4) Sugli sprechi c’è un accordo di massima: taglio dei privilegi, riduzione del numero dei parlamentari e sforbiciata alle pensioni d’oro. Questo aspetto è quello che incontra il maggiore favore dell’opinione pubblica, ma i diritti costituzionali possono essere toccati? Sicuramente si scatenerà un contenzioso tra governo e magistratura;

5) Economia circolare, concentrazione sul riciclo e la riconversione industriale degli scarti. Idea interessante, ma difficilmente applicabile nell’immediato;

6) Riforma della Fornero, anche qui, diritti acquisiti, magistratura e nuovi conteggi non sono cambiamenti semplici da fare;

7) No tax e no vax: dal dire al fare c’è di mezzo il mare, anche perché i rispettivi popoli no tax e no vax non accetteranno compromessi in materia; ed è gente assolutista che vota Lega e 5Stelle;

8) Conflitto d’interessi: qui la quadra sembra più raggiungibile;

9) Su sicurezza e immigrazione (costruzione e regolamentazione delle moschee, finanziamento dei centri di accoglienza, revisione dei centri di permanenza temporanea), al momento non c’è accordo tra Salvini e Di Maio, vengono da impostazioni estremamente diverse. Basterà dare al leader della Lega il ministero degli Interni?

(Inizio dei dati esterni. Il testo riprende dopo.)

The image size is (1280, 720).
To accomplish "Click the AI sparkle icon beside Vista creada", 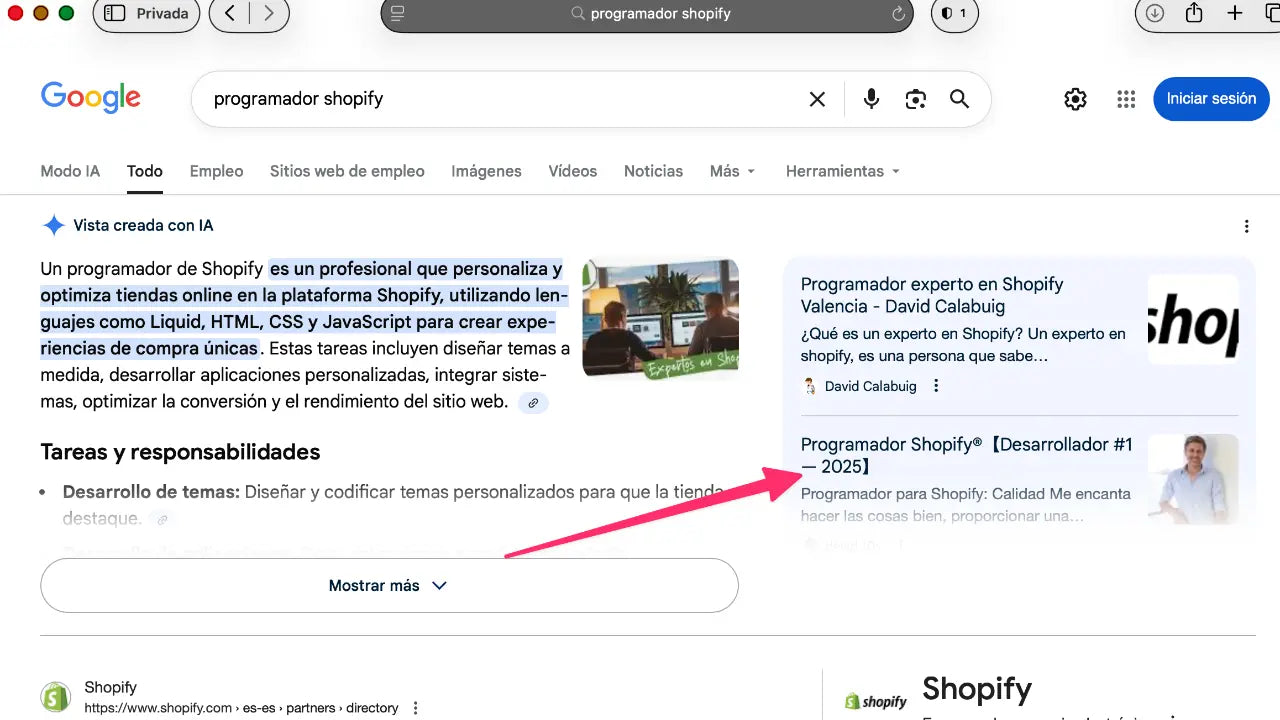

10) Sulla famiglia stesso discorso. La soluzione tra due filosofie programmatiche contrapposte, porterà a piccoli interventi sui nidi, a sgravi fiscali sui pannolini, a politiche di sostegno alle giovani coppie, agli anziani e ai malati (sembra confermato il ministero della disabilità). Silenzio assoluto, invece, sui temi etici (adozioni gay, matrimoni egualitari, gender nelle scuole, droga, eutanasia etc), temi su cui i grillini spingono molto.